● **Prompt**
Output every line of the material below word for word, leaving nothing out and changing nothing.

*-*-*

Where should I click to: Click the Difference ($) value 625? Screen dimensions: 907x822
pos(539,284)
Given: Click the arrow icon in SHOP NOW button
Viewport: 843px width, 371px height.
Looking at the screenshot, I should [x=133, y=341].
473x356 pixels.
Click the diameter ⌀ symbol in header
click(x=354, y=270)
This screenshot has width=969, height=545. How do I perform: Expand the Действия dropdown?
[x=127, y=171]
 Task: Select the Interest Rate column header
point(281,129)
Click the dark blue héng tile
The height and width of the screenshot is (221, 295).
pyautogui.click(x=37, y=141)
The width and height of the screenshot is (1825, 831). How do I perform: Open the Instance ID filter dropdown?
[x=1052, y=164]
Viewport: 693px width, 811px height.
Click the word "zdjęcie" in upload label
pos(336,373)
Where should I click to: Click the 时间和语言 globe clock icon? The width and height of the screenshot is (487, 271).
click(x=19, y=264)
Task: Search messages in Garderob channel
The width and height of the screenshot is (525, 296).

*-*-*

● **Result for this exercise**
Where should I click to: Click the Difference ($) value 625? Screen dimensions: 907x822
pos(539,284)
Given: Click the arrow icon in SHOP NOW button
Viewport: 843px width, 371px height.
Looking at the screenshot, I should [x=133, y=341].
473x356 pixels.
Click the diameter ⌀ symbol in header
click(x=354, y=270)
This screenshot has width=969, height=545. How do I perform: Expand the Действия dropdown?
[x=127, y=171]
 Task: Select the Interest Rate column header
point(281,129)
Click the dark blue héng tile
The height and width of the screenshot is (221, 295).
pyautogui.click(x=37, y=141)
The width and height of the screenshot is (1825, 831). How do I perform: Open the Instance ID filter dropdown?
[x=1052, y=164]
Viewport: 693px width, 811px height.
Click the word "zdjęcie" in upload label
pos(336,373)
Where should I click to: Click the 时间和语言 globe clock icon? The width and height of the screenshot is (487, 271).
click(x=19, y=264)
Task: Search messages in Garderob channel
The width and height of the screenshot is (525, 296).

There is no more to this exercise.